> [Task list]
[1] Reproduce the article on wind-borne insects word for word between "A new tool will" and "borders every year.", inclusive.
[2] Extend the article on wind-borne insects by continuing it from where it stops.
Exercise passage: Begin
A new tool will track and manage the millions of disease-carrying bugs which use cyclones and strong winds as a cover to invade our borders every year.

Australian researchers are developing the new software and modelling tool to get a vector on the risks associated with wind-assisted migration of species like Culicoides, a biting midge that carries a disease called Bluetongue virus.

The bug radar is one of several projects to be developed as part of the CSIRO’s new Biosecurity Flagship launched in Canberra over the weekend.

Gary Fitt, Director of the CSIRO Biosecurity Flagship says they will focus on the Bluetongue-spreading Culicoides because it is a major risk in Australia, and will be a good test for the program. Mr Fitt says: “The appearance of some strains of Culicoides can only be explained by wind-borne movement and we know of a number of other insects that are detected across northern Australia after cyclones...That’s part of the reason why one of our projects is to develop a model to help predict wind-assisted arrivals of insects or plant pathogens into northern Australia, or in fact into any part of Australia. With the same models, we can then predict where these organisms might spread and also use the model in reverse mode to backtrack where they may have came from. That helps us better understand how to prepare for and manage an outbreak.”
Exercise passage: End
Collected material: Begin
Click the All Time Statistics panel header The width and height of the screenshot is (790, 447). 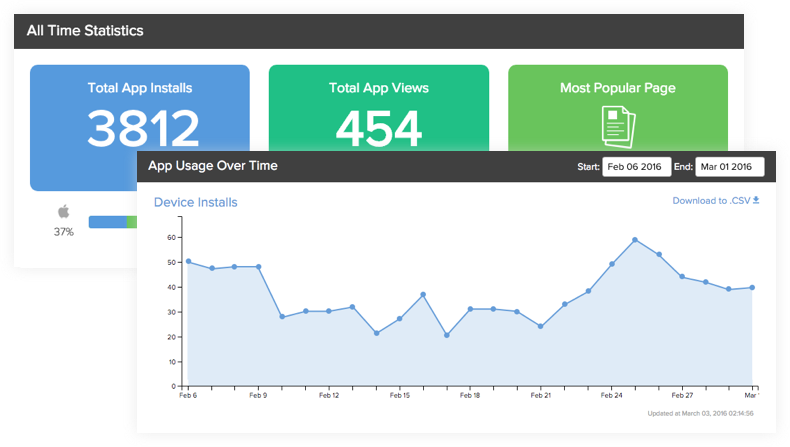point(84,31)
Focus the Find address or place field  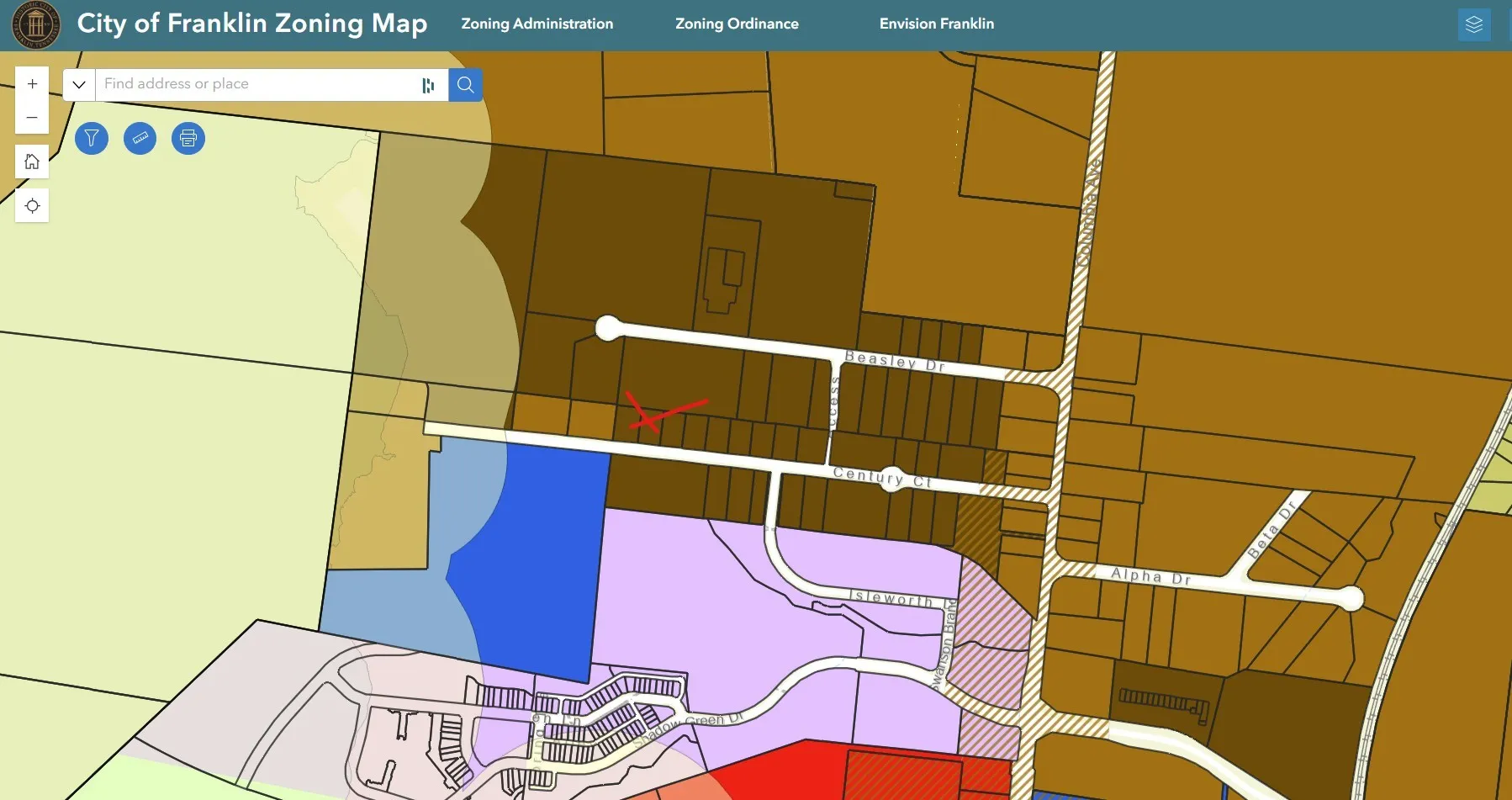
Collected material: End
> [Answer set]
[1]
A new tool will track and manage the millions of disease-carrying bugs which use cyclones and strong winds as a cover to invade our borders every year.

[2]
The potential spread of the Bluetongue virus is just one major biosecurity issue faced by authorities in Australia, with dozens of new diseases flying in on the back of bugs from around the world. Dr Fitt said CSIRO’s Biosecurity Flagship will develop new ways of reducing the spread of infectious disease-carrying pests before they decimate any of the nation’s valuable natural resources.